Well I wasn't suggesting Eagleton as an honest introduction to Derrida, Scott, as you well know. For that I still think Norris (or in a more religious vein Caputo) is by far preferable.


so Leitch would be my third or so choice then. but obviously before Teagle. (only i thought you might have been trying to compete with the norton, is all.)

Scott Eric Kaufman

It is, sort of, Adam. (I can't believe they let you write that book despite the, um, "unfortunate" proposal. You must be even more charming in person.) I'm really looking for the book everyone who "really knows" thinks is the best introduction to a subject. Not a series so much as . . . inside information? The first book everyone who really knows tells you to read when you express interest. I'm being more than a little vague, I know, but I'm walking a "do you catch my ambiguous drift" wire here.
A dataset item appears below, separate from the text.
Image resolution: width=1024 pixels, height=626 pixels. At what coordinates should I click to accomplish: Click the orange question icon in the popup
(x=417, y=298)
Rodney, I'm all on board the Sundquist--I led a committee to get him to come here and do a CTE seminar a few years back--the Brown and the Tompkins, but do you think the Matthiessen's still the best introduction to the current state of the field? Same with Harraway, I think, since isn't Hayles usually considered more illustrious (not to mention readable) now? I'm surprised by the second Thomas nomination, however; I mean, it makes me feel a little better about my chances. The Howard, though, I'm going to have to disagree with, as I found that book wholly unconvincing and, well, way too structuralist in a cleverly post-structuralist way. Then again, this is my problem with all the naturalist works I can think of: because it's what I actually work on, I have nits to pick with all of 'em.

Roger, I'm taking those into advisement--by which I mean, when I edit the list tomorrow, I'll add them as the two contenders for the crown. I didn't think anyone would notice the Gadamer, but really, he's an exception, isn't he? Truth and Method is a history more than anything else, no? (I ask these questions largely out of shame for having been caught violating my own strictures.) And yes, Abrams. Can't believe I punted that one. (Again though, this is why I value the distributed quality of distributed intelligence reviews.)
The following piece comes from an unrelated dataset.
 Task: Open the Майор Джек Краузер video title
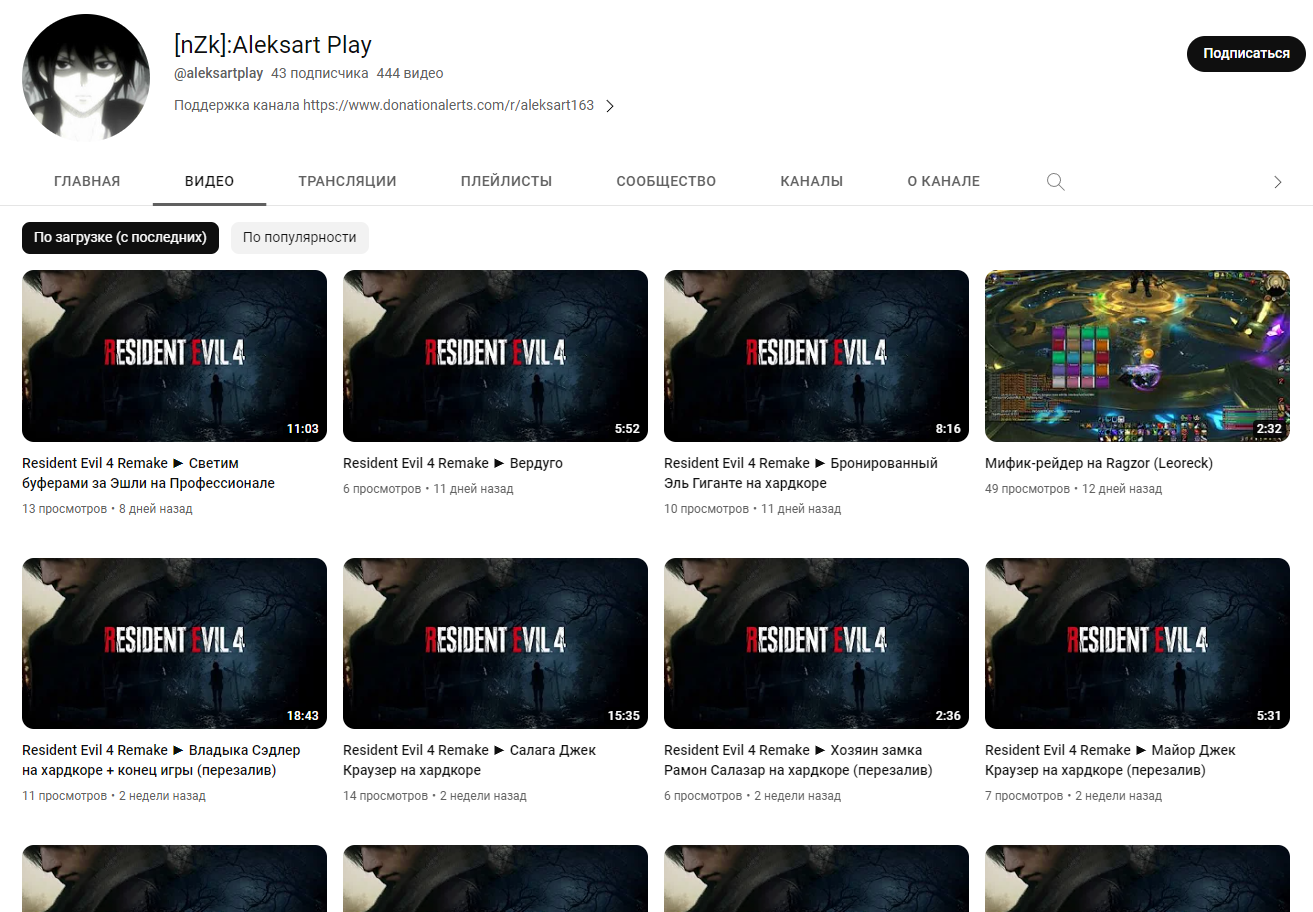[1110, 760]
Jon, I agree with you about DeLanda not quite getting the whole line-of-flight or deterritorialization thing, but he did a damn fine job with using Deluezian thought as a means to describe the development of urban spaces and urban warfare. I see what you mean though: by turning it into a descriptive system, he necessarily vitiated it of all its revolutionary potential. And you're spot on about cultural studies: every book people have said would turn me on to it was beyond terrible; and yet, here I am years later in the midst of writing what's very much a cultural studies dissertation.

Yes, it came down to a death-match between Gallop and Felman and I went with Felman in the end because of the autobiographical component of Gallop's book (one which, I've come to learn, is common in her works). But it was a close race, and I'm more than willing to be democratic about it. If more people find the Gallop useful, then the Gallop it is.

I'll update the list tomorrow. Y'all are something else.

Scott Eric Kaufman

Matt, boats in the night, man, boats in the night. I'm not trying to compete with The Norton, really, but offer something different, something more substantial and, well, typical. Professors recommend the Norris when you ask them about deconstruction; they don't tell you to re-re-re-read the original text until you get it. The Norton's greatest failing, then, is that it lacks the scholarly edifice required to acquire entry into these vast bodies of thought. Also, given the limited pages it can devote to each school, a book-length work covering a larger swath of intellectual history will give one a better idea of its importance than a 15 page essay by one of said tradition's dignitaries, no?

Ralph Luker

Er, ... twelve hours later, Ralph has still not received said e-mail. I spend quite enough time already, answering questions that no one has asked. Trying to channel what S.E. Kaufman has flung in c-space to my general direction is beyond my capabilities.


Why wouldn't you just read some New Critics if you wanted to be introduced to them?